林夜扣住她手指,不许她反抗。他迎身而上,在雪荔足尖发力前,揽住她腰肢,将她整个人抱入了他怀中。少年手指滚热,拂在她腰间,不知如何拨动的,她腰间便一下子软了,鼓起的那份力瞬间卸掉。而少年修长的手指拂过她腿间膝上内侧,又点了几个穴道。
如是,雪荔僵卧于少年怀中,一动也动不了。
她有些茫然。
她抬头看他,而林夜垂着眼,拥她在怀。她小小一团,整个人被搂于他怀中,他翻身而起,便将雪荔压在了自己身下。

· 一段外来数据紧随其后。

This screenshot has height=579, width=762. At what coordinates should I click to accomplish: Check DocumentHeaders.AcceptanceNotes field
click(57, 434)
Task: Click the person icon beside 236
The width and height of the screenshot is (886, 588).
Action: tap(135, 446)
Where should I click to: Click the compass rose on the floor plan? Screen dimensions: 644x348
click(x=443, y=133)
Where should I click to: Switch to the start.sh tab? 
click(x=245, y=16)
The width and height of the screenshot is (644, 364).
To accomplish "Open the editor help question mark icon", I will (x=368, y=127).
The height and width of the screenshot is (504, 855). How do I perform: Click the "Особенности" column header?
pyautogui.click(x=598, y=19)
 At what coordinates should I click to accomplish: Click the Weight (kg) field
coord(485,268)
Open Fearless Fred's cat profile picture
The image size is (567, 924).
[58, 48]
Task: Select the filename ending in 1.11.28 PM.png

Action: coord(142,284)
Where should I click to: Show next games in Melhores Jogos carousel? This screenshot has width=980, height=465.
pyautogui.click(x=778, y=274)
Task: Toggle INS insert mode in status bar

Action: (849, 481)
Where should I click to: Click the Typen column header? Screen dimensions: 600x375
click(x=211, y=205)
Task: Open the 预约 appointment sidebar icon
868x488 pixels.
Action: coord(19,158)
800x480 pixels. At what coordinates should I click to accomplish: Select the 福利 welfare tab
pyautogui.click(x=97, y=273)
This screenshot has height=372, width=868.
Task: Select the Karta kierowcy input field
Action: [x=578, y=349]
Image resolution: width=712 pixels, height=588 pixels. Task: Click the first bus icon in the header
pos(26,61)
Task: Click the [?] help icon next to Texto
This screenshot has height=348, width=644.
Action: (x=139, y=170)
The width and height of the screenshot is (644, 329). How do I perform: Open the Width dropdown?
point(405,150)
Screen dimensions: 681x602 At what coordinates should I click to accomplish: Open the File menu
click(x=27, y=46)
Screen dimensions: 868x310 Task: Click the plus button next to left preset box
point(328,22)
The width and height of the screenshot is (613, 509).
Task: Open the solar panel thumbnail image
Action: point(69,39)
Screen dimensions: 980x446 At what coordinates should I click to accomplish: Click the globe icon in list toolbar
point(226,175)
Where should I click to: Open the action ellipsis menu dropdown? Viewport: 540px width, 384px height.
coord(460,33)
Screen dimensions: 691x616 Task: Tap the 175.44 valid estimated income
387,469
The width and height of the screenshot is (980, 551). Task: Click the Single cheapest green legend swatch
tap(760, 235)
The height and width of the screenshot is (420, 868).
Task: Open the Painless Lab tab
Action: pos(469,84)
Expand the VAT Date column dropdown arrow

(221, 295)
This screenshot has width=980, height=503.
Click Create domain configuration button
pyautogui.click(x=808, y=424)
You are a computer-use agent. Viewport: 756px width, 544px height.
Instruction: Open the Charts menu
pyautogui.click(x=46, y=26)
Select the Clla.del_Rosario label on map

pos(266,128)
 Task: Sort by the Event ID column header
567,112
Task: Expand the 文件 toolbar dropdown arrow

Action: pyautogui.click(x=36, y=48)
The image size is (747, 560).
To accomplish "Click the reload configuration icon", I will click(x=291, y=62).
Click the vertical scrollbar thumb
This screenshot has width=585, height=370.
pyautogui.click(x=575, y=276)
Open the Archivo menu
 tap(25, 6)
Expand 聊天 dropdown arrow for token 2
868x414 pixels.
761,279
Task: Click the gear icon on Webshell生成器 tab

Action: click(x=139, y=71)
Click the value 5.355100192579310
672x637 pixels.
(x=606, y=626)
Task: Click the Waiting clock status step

少年的重量与气息同时压过来,雪荔绷着气息,既受他气息所扰、心间鼓跳,又因他的重量,而蹙了蹙眉,目中露出几分不快。
林夜这才望向她。
他手指从她腰下挪开,轻轻抚在她下巴上。他看到她那不快的眼神,担心她害怕,便调整自己的表情,做出轻快含笑的样子:“你看,阿雪,一个郎君坏起来,你怎么反抗?”
林夜:“尤其是我这样的……不缺计谋,不缺耐心,不缺机敏。我即便武功比你差,但用计起来,你不也会被我算到吗?倘若我真是个恶人,在你夜闯寝舍时,便这样对付你,你不害怕吗?”
少年因俯身,而发丝落在雪荔颊上。有些痒,有些麻。
雪荔的心脏越跳越快。
她盯着他的眼睛,目光又落在他一张一合、向上翘起的朱唇上。久远的记忆在她的魂魄中苏醒,久违的悸动渴望,让她一瞬间痴然。
她在心中回答他的问题,不害怕呀。
若非是林夜,她不会被放倒。
林夜从她的眼神中看出她的想法,他目光轻轻晃动,笑意收了收。他掩袖捂住她眼睛,在她耳边小声:“阿雪,别太相信身边人了。身边离你越近的人,伤你越深。你、你……别太相信我。”
雪荔眼睛被他捂着看不见,夜色好静,她无法平定心脏的狂跳。那份越压制、越渴望的欲念,冲破雪荔周身桎梏,在她脑海中蓬勃开枝散花。
雪荔:“这就是你说的教训吗?”
林夜怔住。
雪荔:“不过如此。”
林夜:“……”
他移开手掌,俯视她眼睛。雪荔平躺于他身下,目光清盈盈,压根没有因为方才的意外而惊怕多少。她迟钝得让他无言以对,她若躺于郎君床上、被压在郎君身下,仍觉得“不过如此”,林夜又能说些什么呢?
林夜吓唬她:“我还会这样。”
他俯下身,唇瓣朝向她的唇。
雪荔目光瞬亮。
她感受到体内血如鼓浪,烫得她好奇又欣喜。她似乎就要得偿所愿,似乎就要可以与林夜……少年的唇即将与她相挨时,擦过她的脸,他埋首到了她颈间。
雪荔:“……”
林夜拥着她,闭目笑:“好啦,我没出息,我吓不到你。我认输了。阿雪天下第一,阿雪比我勇敢,阿雪说什么就是什么。”
雪荔抿唇。
她等了半晌,心中生起一腔失落恼意。雪荔的恼意,让她直接用内力冲开了体内的穴——林夜没有用内力就点她的穴道,二人只是玩闹,这点气力,在她那里又算得上什么?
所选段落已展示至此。